> **THE PROBLEM**: Run through the records and, wherever a line holds the word "computer", return that line.

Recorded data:
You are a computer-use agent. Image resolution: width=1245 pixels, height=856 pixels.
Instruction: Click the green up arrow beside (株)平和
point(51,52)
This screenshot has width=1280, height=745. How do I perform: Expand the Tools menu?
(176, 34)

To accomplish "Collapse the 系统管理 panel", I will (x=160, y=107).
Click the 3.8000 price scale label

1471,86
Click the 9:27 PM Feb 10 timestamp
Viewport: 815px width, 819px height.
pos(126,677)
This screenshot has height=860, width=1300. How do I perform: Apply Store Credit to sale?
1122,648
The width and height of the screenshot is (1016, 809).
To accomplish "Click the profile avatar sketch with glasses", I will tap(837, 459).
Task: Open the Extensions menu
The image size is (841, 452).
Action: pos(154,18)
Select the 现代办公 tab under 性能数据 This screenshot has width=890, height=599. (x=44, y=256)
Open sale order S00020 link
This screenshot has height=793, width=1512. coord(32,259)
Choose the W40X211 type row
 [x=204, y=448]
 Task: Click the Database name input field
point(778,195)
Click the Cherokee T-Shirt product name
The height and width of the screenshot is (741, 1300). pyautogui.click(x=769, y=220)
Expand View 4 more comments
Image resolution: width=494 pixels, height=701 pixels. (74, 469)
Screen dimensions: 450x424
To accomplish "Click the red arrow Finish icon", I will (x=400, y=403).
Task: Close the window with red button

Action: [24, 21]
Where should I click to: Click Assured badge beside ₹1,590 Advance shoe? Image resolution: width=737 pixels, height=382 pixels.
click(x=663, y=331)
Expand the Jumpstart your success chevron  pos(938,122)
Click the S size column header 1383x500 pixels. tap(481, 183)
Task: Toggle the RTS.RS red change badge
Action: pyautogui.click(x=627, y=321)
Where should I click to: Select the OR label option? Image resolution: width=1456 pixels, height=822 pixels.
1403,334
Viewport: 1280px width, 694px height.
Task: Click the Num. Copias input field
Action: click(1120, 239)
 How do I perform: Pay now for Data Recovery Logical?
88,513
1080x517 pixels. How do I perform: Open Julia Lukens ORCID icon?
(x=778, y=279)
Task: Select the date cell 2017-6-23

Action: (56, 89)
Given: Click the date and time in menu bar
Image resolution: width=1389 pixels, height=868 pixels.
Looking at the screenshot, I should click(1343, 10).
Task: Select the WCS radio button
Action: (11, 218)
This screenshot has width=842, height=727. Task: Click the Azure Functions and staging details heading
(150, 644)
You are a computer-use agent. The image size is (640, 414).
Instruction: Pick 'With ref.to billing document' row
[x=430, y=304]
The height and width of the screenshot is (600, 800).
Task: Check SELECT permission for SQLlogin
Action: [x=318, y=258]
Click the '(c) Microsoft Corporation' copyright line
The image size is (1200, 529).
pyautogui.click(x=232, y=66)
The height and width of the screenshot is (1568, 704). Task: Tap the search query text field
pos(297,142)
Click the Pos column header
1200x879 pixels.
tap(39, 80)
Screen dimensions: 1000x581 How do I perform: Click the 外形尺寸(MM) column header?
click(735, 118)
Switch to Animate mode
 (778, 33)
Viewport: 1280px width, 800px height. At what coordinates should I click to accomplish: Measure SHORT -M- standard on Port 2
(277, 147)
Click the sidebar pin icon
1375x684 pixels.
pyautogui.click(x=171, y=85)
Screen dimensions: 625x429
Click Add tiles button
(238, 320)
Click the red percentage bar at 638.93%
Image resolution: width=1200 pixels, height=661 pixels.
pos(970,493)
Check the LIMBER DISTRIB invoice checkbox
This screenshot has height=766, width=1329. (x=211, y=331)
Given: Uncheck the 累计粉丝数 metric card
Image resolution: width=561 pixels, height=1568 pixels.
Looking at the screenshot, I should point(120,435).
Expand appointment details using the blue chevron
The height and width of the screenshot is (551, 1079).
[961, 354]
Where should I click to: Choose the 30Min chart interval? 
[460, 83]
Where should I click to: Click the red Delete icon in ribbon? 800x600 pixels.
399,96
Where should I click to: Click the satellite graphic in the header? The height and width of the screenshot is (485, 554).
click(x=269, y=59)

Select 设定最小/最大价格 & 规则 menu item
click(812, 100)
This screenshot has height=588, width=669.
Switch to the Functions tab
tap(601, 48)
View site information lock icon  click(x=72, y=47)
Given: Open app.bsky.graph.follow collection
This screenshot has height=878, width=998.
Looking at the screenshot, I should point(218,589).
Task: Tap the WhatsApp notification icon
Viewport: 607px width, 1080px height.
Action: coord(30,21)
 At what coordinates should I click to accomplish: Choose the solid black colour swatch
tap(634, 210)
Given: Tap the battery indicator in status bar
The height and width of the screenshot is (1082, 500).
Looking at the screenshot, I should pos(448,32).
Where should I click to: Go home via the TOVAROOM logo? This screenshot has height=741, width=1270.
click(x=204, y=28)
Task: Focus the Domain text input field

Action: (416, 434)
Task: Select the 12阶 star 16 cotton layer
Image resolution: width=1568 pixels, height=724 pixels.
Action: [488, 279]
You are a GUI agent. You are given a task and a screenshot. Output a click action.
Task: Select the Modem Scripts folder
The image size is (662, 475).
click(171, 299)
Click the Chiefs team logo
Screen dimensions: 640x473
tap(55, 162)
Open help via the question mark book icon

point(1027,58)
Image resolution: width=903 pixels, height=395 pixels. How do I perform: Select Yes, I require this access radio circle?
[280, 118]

> **RESULT OF THE EXERCISE**:
You are a computer-use agent. Image resolution: width=1245 pixels, height=856 pixels.
You are a computer-use agent. The image size is (640, 414).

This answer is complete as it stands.